Please print every record below exactly as it appears.

**SUPPLIED MATERIAL**
══════

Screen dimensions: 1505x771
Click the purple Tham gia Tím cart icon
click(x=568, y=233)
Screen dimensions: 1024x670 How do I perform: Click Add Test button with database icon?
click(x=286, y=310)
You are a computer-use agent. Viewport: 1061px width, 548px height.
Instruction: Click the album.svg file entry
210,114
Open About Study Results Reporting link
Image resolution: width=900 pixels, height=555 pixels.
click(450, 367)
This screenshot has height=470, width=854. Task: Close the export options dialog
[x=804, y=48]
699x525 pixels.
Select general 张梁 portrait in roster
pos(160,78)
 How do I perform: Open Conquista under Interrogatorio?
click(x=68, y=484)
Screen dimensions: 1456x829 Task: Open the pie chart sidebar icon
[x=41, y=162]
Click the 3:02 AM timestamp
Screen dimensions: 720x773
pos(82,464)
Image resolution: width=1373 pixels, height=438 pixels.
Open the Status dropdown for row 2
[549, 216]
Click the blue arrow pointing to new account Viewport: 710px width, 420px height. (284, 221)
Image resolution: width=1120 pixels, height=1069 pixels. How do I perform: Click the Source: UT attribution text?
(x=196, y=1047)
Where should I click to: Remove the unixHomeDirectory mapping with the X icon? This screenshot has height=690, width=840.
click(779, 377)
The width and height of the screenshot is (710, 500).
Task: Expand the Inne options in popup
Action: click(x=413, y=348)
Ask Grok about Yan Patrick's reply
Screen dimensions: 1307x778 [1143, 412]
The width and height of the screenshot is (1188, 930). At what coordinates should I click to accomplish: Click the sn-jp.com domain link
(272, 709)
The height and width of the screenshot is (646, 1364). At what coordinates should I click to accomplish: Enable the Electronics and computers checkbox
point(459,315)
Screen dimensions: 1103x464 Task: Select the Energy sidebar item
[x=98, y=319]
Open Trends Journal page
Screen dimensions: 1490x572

══════

**YOUR SOLUTION**
Screen dimensions: 1505x771
Click the purple Tham gia Tím cart icon
click(x=568, y=233)
Screen dimensions: 1024x670 How do I perform: Click Add Test button with database icon?
click(x=286, y=310)
You are a computer-use agent. Viewport: 1061px width, 548px height.
Instruction: Click the album.svg file entry
210,114
Open About Study Results Reporting link
Image resolution: width=900 pixels, height=555 pixels.
click(450, 367)
This screenshot has height=470, width=854. Task: Close the export options dialog
[x=804, y=48]
699x525 pixels.
Select general 张梁 portrait in roster
pos(160,78)
 How do I perform: Open Conquista under Interrogatorio?
click(x=68, y=484)
Screen dimensions: 1456x829 Task: Open the pie chart sidebar icon
[x=41, y=162]
Click the 3:02 AM timestamp
Screen dimensions: 720x773
pos(82,464)
Image resolution: width=1373 pixels, height=438 pixels.
Open the Status dropdown for row 2
[549, 216]
Click the blue arrow pointing to new account Viewport: 710px width, 420px height. (284, 221)
Image resolution: width=1120 pixels, height=1069 pixels. How do I perform: Click the Source: UT attribution text?
(x=196, y=1047)
Where should I click to: Remove the unixHomeDirectory mapping with the X icon? This screenshot has height=690, width=840.
click(779, 377)
The width and height of the screenshot is (710, 500).
Task: Expand the Inne options in popup
Action: click(x=413, y=348)
Ask Grok about Yan Patrick's reply
Screen dimensions: 1307x778 [1143, 412]
The width and height of the screenshot is (1188, 930). At what coordinates should I click to accomplish: Click the sn-jp.com domain link
(272, 709)
The height and width of the screenshot is (646, 1364). At what coordinates should I click to accomplish: Enable the Electronics and computers checkbox
point(459,315)
Screen dimensions: 1103x464 Task: Select the Energy sidebar item
[x=98, y=319]
Open Trends Journal page
Screen dimensions: 1490x572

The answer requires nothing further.